Hall of Fame. Capitolo V. La Thrale’s Imperial Stout
Oggi – molti di noi essendo contagiati da una (spesso anche plausibile) smania classificatoria – la chiameremmo Robust Porter: al tempo nessuno si preoccupò troppo di dover ufficializzarne una denominazione in cui l’aggettivo preliminare definisse il sottostile. Ci si limitò a berla: in lungo e in largo per il mondo. Era la mamma delle Imperial Russian Stout: anzi, era la prima IRS, ante litteram. L’epoca? L’ultimo quarto del diciottesimo secolo. Lo scenario? Quello della Londra di allora, con il suo vivace dinamismo industriale, anche sul fronte brassicolo. Il protagonista? Henry Thrale (1724-1781), che aveva ereditato dal padre la Anchor Brewery, nel quartiere di Southwark, affacciato sul Tamigi nella parte sud della città. Qui, appunto negli anni di cui si è detto, elaborò la ricetta di una Porter assai strutturata (si vocifera di 9 gradi alcolici) e arricchita con uno sproposito di luppolo (leggende parlano di circa 9 libbre al barile).
Per la precisione il suo nome era Thrale’s Entire (anzi Intire, secondo la grafia alternativa del tempo): aveva insomma scelto l’appellativo tipologico con cui le Porter stesse avevano debuttato (un mezzo secolo prima); un appellativo che ancora affiancava quello destinato alla fine a diventare il nickname definitivo. Comunque sia, quel che conta era la muscolatura del prodotto, opportunamente carrozzato per qualsiasi spedizione; tanto attraverso i rigori delle rotte baltiche, quanto sotto la minaccia delle torride calure proprie delle latitudini lungo le quali si doveva transitare per raggiungere i contingenti di Sua Maestà impegnati nelle imprese coloniali in Sierra Leone e in Bengala. Perché questo, appunto, era il raggio d’azione della Thrale’s Intire. E a tale proposito, proprio alla luce di tale difformità nelle destinazioni commerciali, alcuni cultori della storia birraria arrivano a mettere in dubbio che la genesi della Imperial Stout sia necessariamente quella riferita dalla ricostruzione tradizionale; ovvero legata alla necessità di abbassare il punto di congelamento del liquido, a fronte del rischio collegato alle polari temperature dei tragitti verso i porti di sbarco zaristi sulle coste delle attuali repubbliche di Lettonia, Estonia e Lituania.
Piuttosto, l’ipotesi è che quella Porter fosse nata così vigorosa per una semplice (geniale) intuizione imprenditoriale; che avesse fatto centro sui mercati interno ed estero; e che fosse stata (tra l’altro) adottata quale drink prediletto anche da Caterina II, detta La Grande (1729-1796), con tutta la corte al seguito.

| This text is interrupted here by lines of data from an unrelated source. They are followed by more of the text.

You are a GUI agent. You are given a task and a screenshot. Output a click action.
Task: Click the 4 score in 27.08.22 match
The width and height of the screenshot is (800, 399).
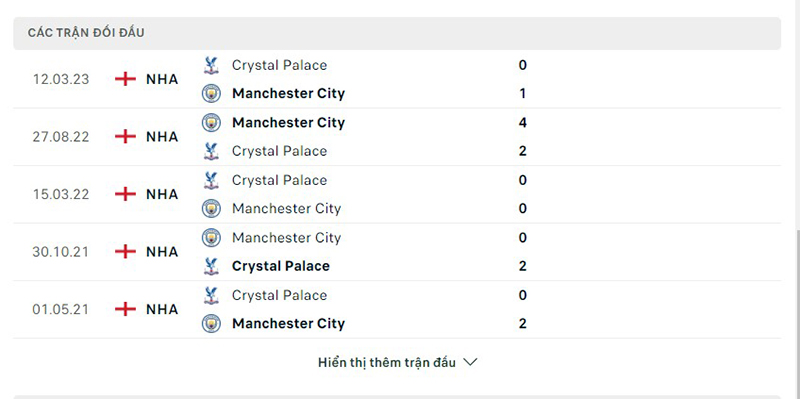point(522,122)
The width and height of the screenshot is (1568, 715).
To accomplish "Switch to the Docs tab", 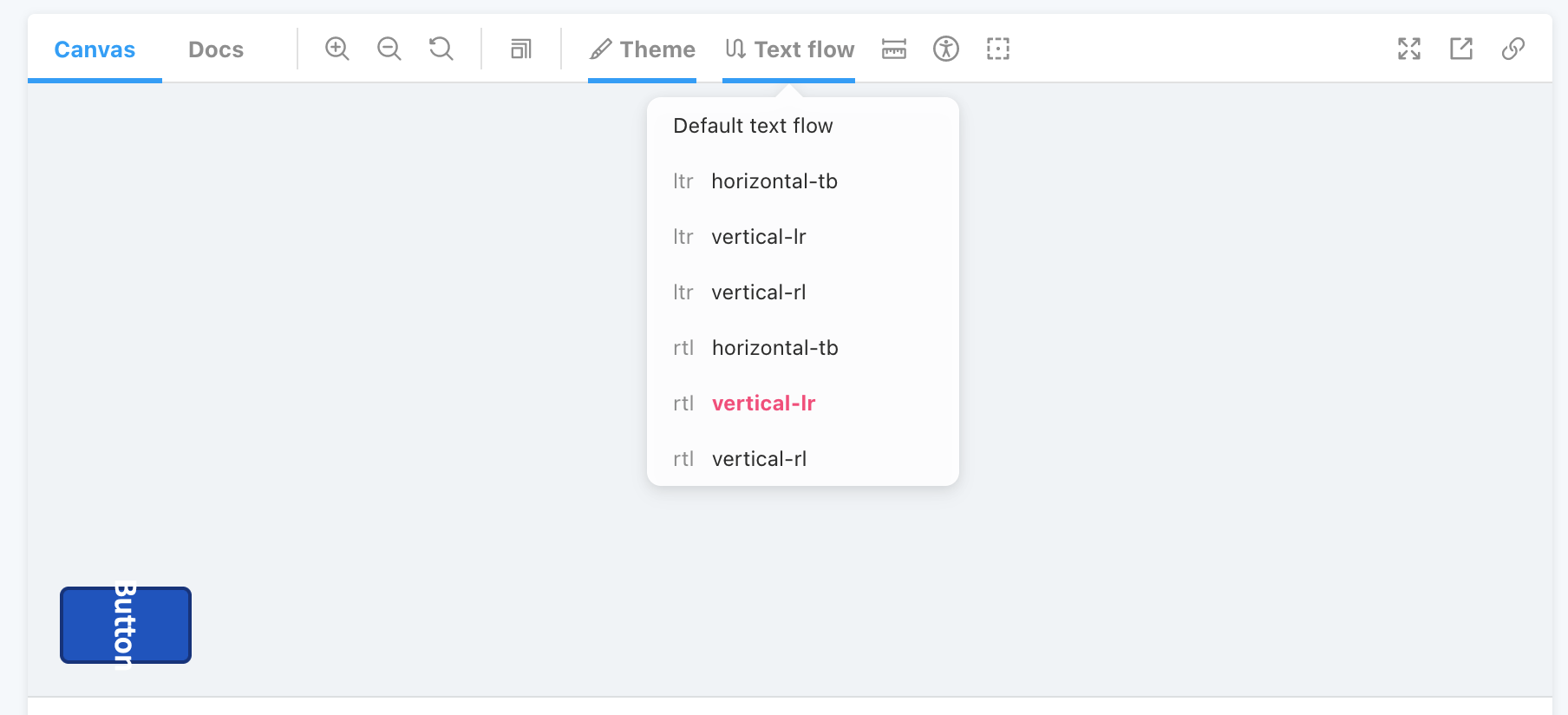I will [x=216, y=49].
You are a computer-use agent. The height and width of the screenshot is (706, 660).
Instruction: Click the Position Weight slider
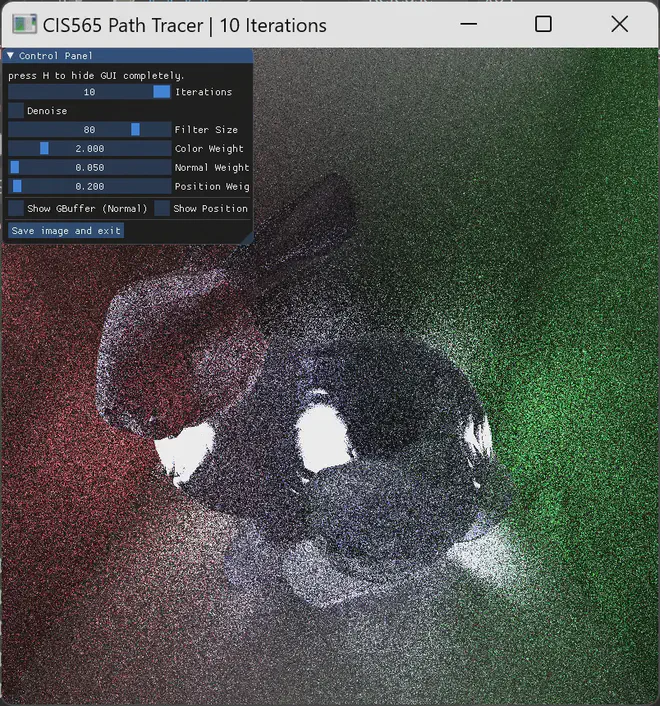90,187
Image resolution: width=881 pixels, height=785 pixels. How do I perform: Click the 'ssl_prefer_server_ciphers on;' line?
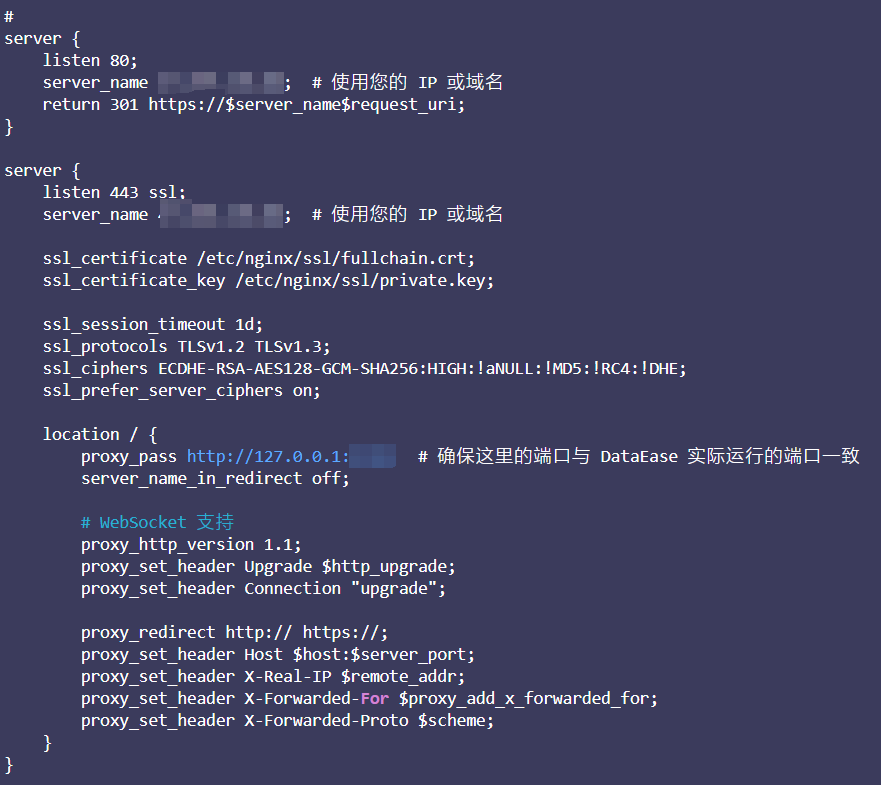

Magari (questo sì), rivelandosi – proprio grazie alla sta stazza etilica – più adatta, rispetto a eventuali successive concorrenti, nel fronteggiare i rischi di quel viaggio verso est; un viaggio nell’arco del quale (forse) altre Porter, mosse da velleità di penetrare a loro volta il goloso mercato russo, poterono imbattersi nell’inconveniente drammatico dell’esplosione (per effetto del congelamento, appunto) dei recipienti di confezionamento.
Certa è la storia successiva della birra e del marchio, entrambi rilevati nel 1781 da Barclay & Perkins: il cui brand – dopo aver formalizzato l’adozione, per quella ricetta (o comunque per la sua ulteriore evoluzione), della definizione di Imperial Russian Stout – venne a fondersi, due secoli dopo (era il 1955) con i dirimpettai della Courage: e sotto tali insegne l’erede di quella Irs primigenia ha continuato a essere prodotta fino al 1993.